Unless and until someone in this thread gets a copy of the paper so we can find out the effect sizes involved, we simply aren't able to objectively assess the study's statistical power.

But even then, I'm perhaps more worried about the file drawer effect. The type 1 error rate is fixed at 5%, n=36 studies are cheap, and p>.05 studies never get published. And we're looking at exactly one paper here. As far as I'm concerned, you can't have credibility without replicability.

It’s not just about raw numbers though, you need to consider the experimental design, which looks really tight in this case.

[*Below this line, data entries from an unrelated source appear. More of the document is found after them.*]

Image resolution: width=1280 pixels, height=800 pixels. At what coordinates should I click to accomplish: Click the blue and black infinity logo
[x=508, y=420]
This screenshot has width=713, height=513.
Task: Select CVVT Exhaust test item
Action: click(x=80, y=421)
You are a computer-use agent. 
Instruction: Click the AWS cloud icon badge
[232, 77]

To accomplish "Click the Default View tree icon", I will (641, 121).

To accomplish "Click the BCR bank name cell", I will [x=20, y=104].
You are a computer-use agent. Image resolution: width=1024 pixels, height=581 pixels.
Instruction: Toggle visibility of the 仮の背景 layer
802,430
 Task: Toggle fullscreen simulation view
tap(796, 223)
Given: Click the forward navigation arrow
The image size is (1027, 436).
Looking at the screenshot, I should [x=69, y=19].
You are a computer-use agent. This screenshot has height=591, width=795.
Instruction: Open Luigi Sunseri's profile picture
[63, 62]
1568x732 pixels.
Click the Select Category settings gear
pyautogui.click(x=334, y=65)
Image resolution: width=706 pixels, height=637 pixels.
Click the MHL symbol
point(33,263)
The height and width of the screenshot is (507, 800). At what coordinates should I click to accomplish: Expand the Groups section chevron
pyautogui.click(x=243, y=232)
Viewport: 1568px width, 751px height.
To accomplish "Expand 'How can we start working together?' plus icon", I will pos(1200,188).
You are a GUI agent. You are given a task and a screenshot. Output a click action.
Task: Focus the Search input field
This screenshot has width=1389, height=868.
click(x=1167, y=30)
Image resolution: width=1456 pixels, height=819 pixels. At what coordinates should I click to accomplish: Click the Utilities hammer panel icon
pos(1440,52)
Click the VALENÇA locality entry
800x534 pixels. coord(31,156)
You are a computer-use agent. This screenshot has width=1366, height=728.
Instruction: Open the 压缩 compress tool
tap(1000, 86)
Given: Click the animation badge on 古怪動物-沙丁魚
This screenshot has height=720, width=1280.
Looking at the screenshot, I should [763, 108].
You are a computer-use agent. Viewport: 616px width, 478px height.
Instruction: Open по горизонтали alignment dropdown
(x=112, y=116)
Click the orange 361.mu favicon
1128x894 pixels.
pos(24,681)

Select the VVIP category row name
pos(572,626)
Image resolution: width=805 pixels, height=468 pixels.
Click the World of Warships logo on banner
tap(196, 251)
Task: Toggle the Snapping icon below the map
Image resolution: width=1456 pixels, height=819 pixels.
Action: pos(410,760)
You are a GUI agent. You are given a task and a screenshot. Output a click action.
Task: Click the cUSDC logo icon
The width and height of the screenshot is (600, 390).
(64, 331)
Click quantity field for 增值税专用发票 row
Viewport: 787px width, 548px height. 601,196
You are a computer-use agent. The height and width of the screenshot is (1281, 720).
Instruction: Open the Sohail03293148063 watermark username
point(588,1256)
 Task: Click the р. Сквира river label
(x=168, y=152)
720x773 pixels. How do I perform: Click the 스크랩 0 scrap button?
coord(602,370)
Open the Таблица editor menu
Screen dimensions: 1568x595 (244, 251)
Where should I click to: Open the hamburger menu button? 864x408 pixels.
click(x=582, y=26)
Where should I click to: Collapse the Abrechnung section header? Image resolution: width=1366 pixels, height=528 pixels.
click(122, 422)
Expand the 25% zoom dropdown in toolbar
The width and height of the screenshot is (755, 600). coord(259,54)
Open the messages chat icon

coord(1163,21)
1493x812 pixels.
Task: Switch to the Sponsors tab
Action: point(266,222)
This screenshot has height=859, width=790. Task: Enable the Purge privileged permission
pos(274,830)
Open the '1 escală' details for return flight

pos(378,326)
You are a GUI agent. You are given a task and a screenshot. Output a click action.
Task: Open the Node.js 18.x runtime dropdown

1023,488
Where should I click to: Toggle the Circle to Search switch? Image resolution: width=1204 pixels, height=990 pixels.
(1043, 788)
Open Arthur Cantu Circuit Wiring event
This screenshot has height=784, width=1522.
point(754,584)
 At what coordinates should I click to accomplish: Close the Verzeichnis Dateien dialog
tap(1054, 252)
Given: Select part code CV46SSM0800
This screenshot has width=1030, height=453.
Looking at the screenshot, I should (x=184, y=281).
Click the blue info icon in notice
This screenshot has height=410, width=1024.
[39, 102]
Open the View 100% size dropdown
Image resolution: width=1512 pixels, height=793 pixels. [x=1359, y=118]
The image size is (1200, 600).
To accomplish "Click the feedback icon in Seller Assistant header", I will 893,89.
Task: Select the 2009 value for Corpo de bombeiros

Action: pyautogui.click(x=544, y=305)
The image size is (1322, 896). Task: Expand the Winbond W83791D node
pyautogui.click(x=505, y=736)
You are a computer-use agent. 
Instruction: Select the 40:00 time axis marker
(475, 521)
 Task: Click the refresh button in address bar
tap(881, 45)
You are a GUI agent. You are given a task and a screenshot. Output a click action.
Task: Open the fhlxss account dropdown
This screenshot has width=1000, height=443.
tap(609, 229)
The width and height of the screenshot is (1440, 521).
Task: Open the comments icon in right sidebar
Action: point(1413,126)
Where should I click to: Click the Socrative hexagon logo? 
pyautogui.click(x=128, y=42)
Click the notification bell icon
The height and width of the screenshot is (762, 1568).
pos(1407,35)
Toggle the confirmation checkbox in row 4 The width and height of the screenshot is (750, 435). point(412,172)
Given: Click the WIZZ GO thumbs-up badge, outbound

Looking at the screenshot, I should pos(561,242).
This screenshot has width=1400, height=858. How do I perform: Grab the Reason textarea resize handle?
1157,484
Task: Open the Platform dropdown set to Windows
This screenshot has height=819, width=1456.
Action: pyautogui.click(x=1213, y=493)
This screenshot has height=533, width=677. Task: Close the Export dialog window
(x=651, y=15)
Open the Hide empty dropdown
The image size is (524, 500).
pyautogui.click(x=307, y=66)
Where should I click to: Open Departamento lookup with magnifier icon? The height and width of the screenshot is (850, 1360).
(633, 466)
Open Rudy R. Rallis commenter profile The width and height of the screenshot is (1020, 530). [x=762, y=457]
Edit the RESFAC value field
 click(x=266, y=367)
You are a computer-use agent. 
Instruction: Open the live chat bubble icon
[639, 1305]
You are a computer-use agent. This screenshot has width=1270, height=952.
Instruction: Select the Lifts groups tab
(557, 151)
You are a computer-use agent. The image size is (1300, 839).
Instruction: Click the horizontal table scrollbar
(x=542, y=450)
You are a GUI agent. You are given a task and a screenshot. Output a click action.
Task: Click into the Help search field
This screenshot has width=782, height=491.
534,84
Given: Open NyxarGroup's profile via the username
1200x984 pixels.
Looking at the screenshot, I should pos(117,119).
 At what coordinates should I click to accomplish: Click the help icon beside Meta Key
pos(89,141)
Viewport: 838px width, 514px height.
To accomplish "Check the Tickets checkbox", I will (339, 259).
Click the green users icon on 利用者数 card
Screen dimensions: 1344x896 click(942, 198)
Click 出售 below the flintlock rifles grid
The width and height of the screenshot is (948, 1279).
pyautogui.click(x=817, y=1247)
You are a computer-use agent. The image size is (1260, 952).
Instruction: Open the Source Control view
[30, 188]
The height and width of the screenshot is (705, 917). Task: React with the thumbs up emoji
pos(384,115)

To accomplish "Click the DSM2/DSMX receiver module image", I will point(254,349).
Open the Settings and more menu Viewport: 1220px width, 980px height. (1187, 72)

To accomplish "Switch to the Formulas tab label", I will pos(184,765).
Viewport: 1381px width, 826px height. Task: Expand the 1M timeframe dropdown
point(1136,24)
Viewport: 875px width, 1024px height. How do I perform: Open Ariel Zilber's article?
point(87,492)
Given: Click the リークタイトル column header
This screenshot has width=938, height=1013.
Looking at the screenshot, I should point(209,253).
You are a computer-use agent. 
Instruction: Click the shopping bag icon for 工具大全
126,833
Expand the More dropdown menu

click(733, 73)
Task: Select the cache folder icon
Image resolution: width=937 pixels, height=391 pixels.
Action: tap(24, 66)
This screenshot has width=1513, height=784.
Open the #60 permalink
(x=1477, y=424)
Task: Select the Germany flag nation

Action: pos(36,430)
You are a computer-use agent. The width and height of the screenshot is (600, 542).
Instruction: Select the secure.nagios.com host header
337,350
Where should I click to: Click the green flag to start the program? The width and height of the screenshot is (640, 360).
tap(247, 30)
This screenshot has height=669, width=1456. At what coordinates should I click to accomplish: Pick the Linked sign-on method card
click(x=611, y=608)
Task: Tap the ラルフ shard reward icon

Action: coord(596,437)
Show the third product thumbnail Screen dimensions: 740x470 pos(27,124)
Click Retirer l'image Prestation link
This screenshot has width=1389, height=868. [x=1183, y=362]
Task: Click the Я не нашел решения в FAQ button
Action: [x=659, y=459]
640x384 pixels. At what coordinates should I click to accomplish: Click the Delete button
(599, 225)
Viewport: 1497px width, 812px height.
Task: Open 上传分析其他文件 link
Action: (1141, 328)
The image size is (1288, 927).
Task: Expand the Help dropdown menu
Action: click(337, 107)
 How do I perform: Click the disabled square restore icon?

It’s a repeated measures study and from the looks of it all subjects spent time in each of the four treatments + control, so it’s direct comparisons of the same people in each condition. They used three separate measures. Accounting for all that, they are working with something like 540 data points, and the fact it’s the same people in each set is a nice little feature for direct comparisons rather than a limitation. They even double blinded everything. All of that has to count for something.

It absolutely does, but also leaves me even less inclined to make much of the abstract alone. You clearly have access to the fulltext. I don't, so the abstract and hearsay from others is all I've had to go on. But my concern about a repeated measures study is that that extra power doesn't come for free. It comes along with a bunch of new and subtle ways for endogeneity to sneak into your model, and, sadly, the menu of techniques for dealing with that introduce a lot of new ways to (accidentally or otherwise) engage in p-hacking.

Since a lot of the things that matter happen behind closed doors, and aren't necessarily mentioned in the paper (elsewhere someone quoted Gilman, another of his good zingers is something to the effect of, "You don't talk about your exes during a date."), there's also just too much room for people to fire spitballs from the back row when you've got a complicated design like that.

On the other hand, a successful, independent replication can be quite compelling. Not only that, but it's on philosophically firmer ground. There's a reason why it was so central to Popper's original formulation of the scientific process. It's the empirical way to vet a result. Squabbling over the statistics, on the other hand, frequently devolves into a kind of sophistry with a different mix of greek letters. It's great fun for economists, but this isn't economics, it's science.